Union Finance Minister Nirmala Sitharaman on Saturday advised states offering social welfare schemes to check their financial strength and make budgetary provisions accordingly, PTI reported.

“You may promise something,” she said. “And I’m not saying you should not do it. Do it but make sure you understand the financial level of your state, the fiscal strength of your state.”

The finance minister made the remarks during an event organised by the Economic Cell of the Bharatiya Janata Party in New Delhi.

The debate about social welfare schemes started after Prime Minister Narendra Modi on July 16 had described promising freebies to voters as “revdi culture”. Revdi is a sweet made of jaggery and sesame.

At an event in Panipat on August 10, Modi added that such announcements increase the burden on taxpayers and stop the country from becoming self-reliant.

The remarks by the prime minister invited sharp criticism from Delhi Chief Minister Arvind Kejriwal, who alleged that the central government’s opposition to social welfare schemes for the citizens showed that its finances were in a bad shape.

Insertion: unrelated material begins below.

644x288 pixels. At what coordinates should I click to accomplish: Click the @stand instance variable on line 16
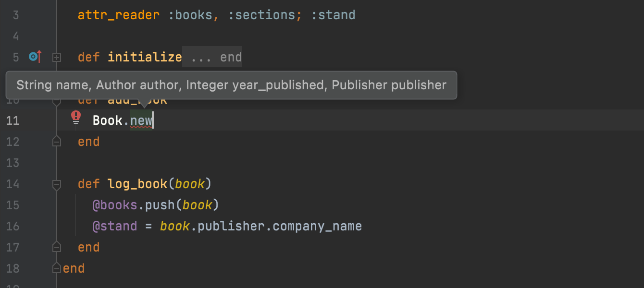coord(115,226)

Kejriwal, whose Aam Aadmi Party, has built its support base through welfare schemes funded by government subsidies, also accused the Bharatiya Janata Party-led Centre of taxing the poor to “write off the loans of their friends”.

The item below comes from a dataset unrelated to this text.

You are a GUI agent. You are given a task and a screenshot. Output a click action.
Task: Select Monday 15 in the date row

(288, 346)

In response, Sitharaman had said Kejriwal was giving a “perverse twist” to the debate on freebies by questioning whether providing education and healthcare constituted such handouts.

On Saturday, the finance minister praised Modi for initiating a debate on free-of-cost services and provisions.

“There’s now a lot of interest on the topic and discussions are commencing,” Sitharaman said. “But a genuine good debate and building on arguments is so required because any attempt to divert from the core principle which we need to understand, or any attempt to undermine or dilute this debate is a disservice to this country because we all know, governments have responsibilities.”

She also spoke on cryptocurrency, saying that the government has already cautioned the public.

“Please. Caution is the word. “There is an immense possibility when you’re talking about the technology, but how and where and what trajectory it takes is something which all of us will have to be concerned about and watch for.”